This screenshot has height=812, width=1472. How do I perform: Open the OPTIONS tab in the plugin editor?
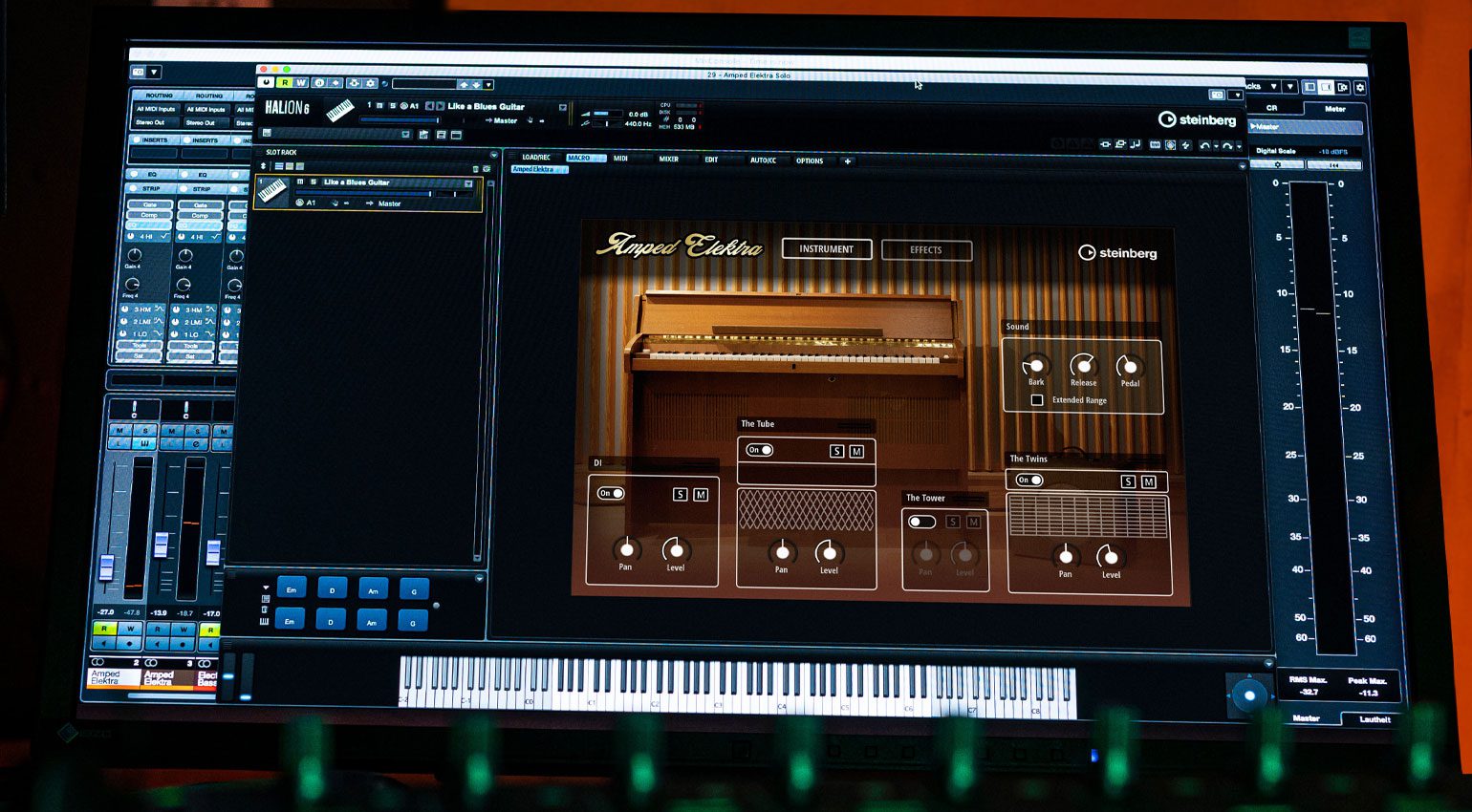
#####
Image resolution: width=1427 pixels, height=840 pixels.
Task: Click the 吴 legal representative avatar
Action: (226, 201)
#####
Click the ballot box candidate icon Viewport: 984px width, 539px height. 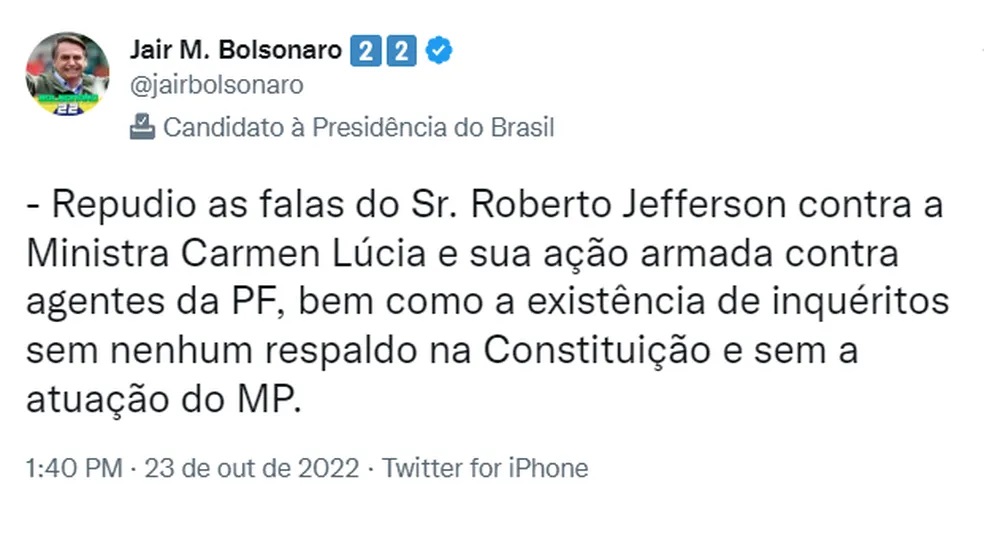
#####
• What you should do
Copy the records starting at the line containing "Image resolution: width=1427" and ending at the line containing "Action: (226, 201)", substituting "icon" for "avatar" and changing nothing else.

• Response
Image resolution: width=1427 pixels, height=840 pixels.
Task: Click the 吴 legal representative icon
Action: (226, 201)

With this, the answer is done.